§ Dataset records

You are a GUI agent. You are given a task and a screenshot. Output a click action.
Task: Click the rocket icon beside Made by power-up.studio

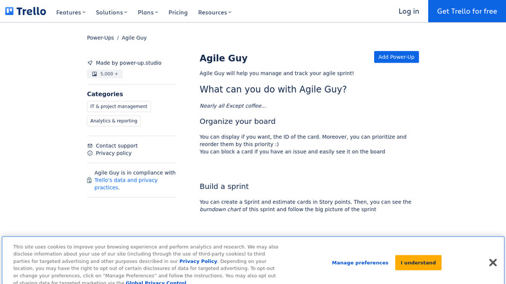coord(90,63)
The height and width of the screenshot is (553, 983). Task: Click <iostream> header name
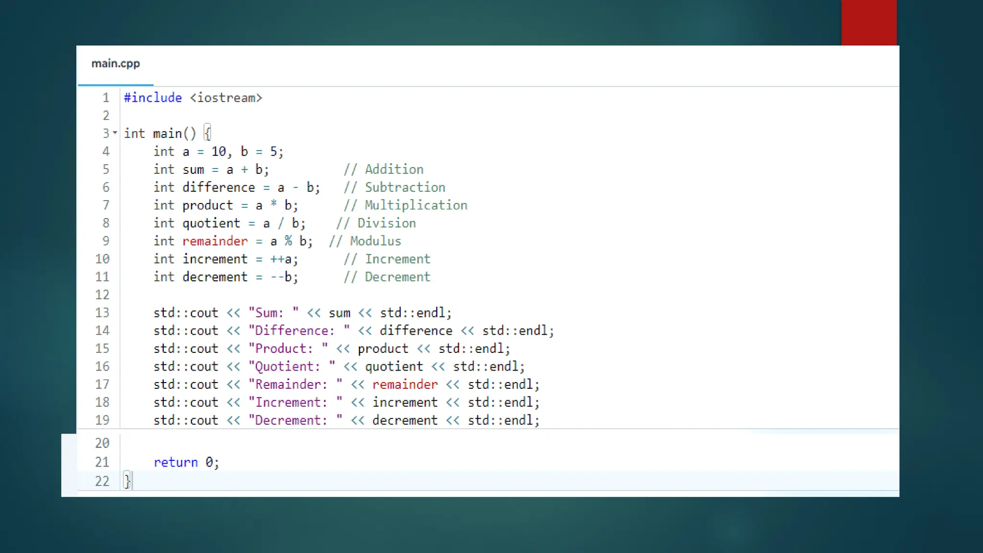point(226,98)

§ What you should do
Rewrite every line of the records above, requests included, and shift each coordinate in the answers by adding 37 to it. Leave the pictures out.

§ Correct output
You are a GUI agent. You are given a task and a screenshot. Output a click action.
Task: Click the rocket icon beside Made by power-up.studio

coord(127,100)
The height and width of the screenshot is (553, 983). Task: Click <iostream> header name
point(263,135)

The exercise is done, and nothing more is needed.